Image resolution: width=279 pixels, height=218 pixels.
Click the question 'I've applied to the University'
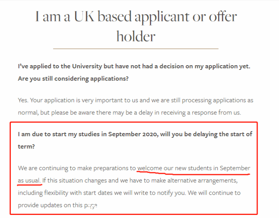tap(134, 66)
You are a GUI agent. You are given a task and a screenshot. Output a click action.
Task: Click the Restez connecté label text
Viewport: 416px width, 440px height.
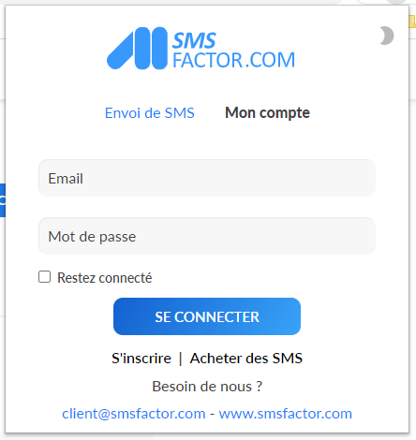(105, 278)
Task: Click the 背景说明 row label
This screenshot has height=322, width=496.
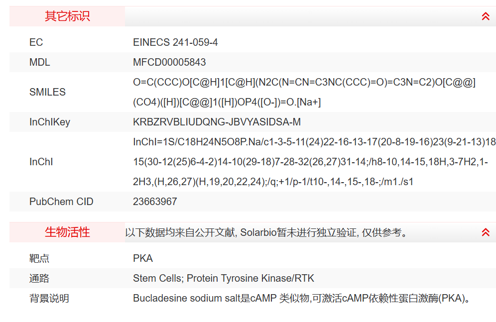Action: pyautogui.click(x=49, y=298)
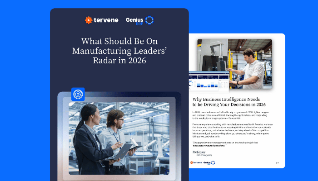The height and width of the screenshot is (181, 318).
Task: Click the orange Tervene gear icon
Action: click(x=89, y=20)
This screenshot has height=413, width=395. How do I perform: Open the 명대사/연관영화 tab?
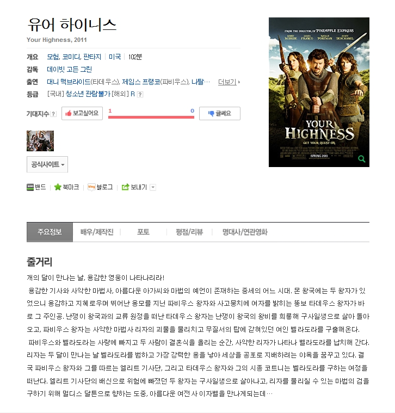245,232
--
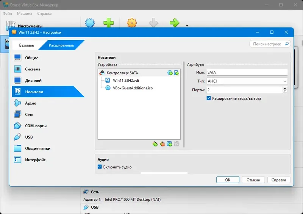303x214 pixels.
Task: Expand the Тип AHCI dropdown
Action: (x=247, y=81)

**Directions for this task**.
From the entries, count the lines that hold the string "label". Nothing but the number is needed.

**Reply**.
2